─── Text zur Auswertung
Cornelia Wiethaler, agravivendi, stellt das Plenum-Regionalsortenprojekt des Vereins zur Förderung der Saatgutforschung im biologisch-dynamischen Landbau e.V. in der Bodenseeregion vor. 18 biologisch-dynamische Höfe und der Züchter Dr. Bertold Heyden haben aus Hofsorten der Bodenseeregion neue standortangepasste Sorten entwickelt. Diese werden unter der geschützten Marke „SaatGut“ in lokalen Demeter-Bäckereien verarbeitet. Aus dem Landesprogramm für Naturschutz „Plenum“ wurde ein neues Vermarktungsprojekt finanziert. Das Bundessortenamt hat dem Vorgehen zugestimmt. Es handelt sich nicht um in Verkehrbringen der Sorten, denn die Abnehmer sind klar definiert.

Die  Baumschule Walsetal wurde von Ulrike Läsker-Bauer vor 20 Jahren im Eichsfeld gegründet. Ziel ist, regional angepasstes Pflanzgut bereitzustellen, denn das Pflanzgut in privaten und öffentlichen Gärten erschien nicht passend und nicht vielfältig. Kunden kommen aus der Region, sozialer Kontakt und Beratung sind wichtig. Werbung über Hören-Sagen. 

Öffentlichkeitsarbeit

Ursula Reinhard, VEN, erläuterte die Bildungs- und Öffentlichkeitsarbeit des VEN. Jedes Jahr finden mehrere Dutzend Veranstaltungen statt, insbesondere Märkte und Infostände. Der VEN vergibt Patensorten zur Pflege durch Erhalter; die Patenbetreuung wird neu konzipiert. 2011 finden Patenseminare statt. Bei der Grundausbildung in Sortenerhaltung kooperiert der VEN mit Dreschflegel und anderen Organisationen. Die neue Homepage des VEN zieht viele Zugriffe an; Bücher über Erhaltung sind gefragt. Das Gemüse des Jahres bietet Anlässe zu Medienarbeit, die jeweiligen Flyer werden viele Jahre lang genutzt.

Ursula Gröhn-Wittern, Agrarkoordination, stellt das Biopoli-Projekt vor. Hauptzielgruppe sind Schulen. Das Projekt erarbeitet Materialien wie Weltkarte über Ursprungsregionen der Nutzpflanzen, Ratespiele um Saatgut u.ä., und bildet Referenten aus. Das Interesse der Schulen wird am besten über persönliche Kontakte geweckt. Die Menge inhaltlich Übermittelbares in einer Schulstunde ist äußerst gering, aber trotzdem ist der Aufwand lohnenswert.

Cornelia Wiethaler, agravivendi, erläutert das Projekt Columelle-Biodiversität und Ausbildung in Europa über Berufs-Bildungsarbeit im EU-Programm Leonardo-da-Vinci- für lebenslanges Lernen. mit geringem Aufwand können Veranstaltungsteilnahmen von Landwirten und Gärtnern an bestimmten Veranstaltungen zur Biodiversität im Ausland finanziert werden.
──────
Aufgaben:
1 - Wer hat laut dem Text über Saatgut- und Sortenprojekte die Baumschule Walsetal gegründet?
2 - Setze den Text über Saatgut- und Sortenprojekte nach seinem letzten Satz mit ein paar Sätzen fort.
─── Daten zur Auswertung
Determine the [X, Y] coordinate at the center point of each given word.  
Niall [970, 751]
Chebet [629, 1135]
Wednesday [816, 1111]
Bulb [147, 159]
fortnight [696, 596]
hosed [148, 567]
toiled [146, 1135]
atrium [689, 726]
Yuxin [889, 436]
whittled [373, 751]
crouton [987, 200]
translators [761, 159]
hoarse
──────
Antworten nach Nummer:
1 - Ulrike Läsker-Bauer

2 -
 Hans-Joachim Bannier, Pomologenverein, stellt das neue Buch über Regionale Obstsorten im Rheinland vor, erarbeitet in Kooperation mit 13 Biolog. Stationen des Rheinlandes im Rahmen eines vom Landschaftsverband Rheinland (LVR) geförderten Projekts. Anhand der anschaulich präsentierten und bebilderten Sortengeschichte könnte das Interesse für lokale Sorten weiterentwickelt werden. Wer weiß schon, dass die lokale rheinländische Apfelsorte ‚Peter Broich’ einst von einem Pomologen, der die Sorte nicht erkannte, umbenannt wurde und – mit kaiserlicher Zustimmung – dann als „Kaiser Wilhelm“ europaweit verbreitet, später in der DDR dann in „Wilhelmsapfel“ umbenannt wurde?

Als Fazit für den Dachverband: Die Bildungsarbeit sollte weiter entwickelt werden. Materialien und Hinweise sollen an Cornelia Wiethaler gesendet werden; sie bereitet sie für die Webseite auf.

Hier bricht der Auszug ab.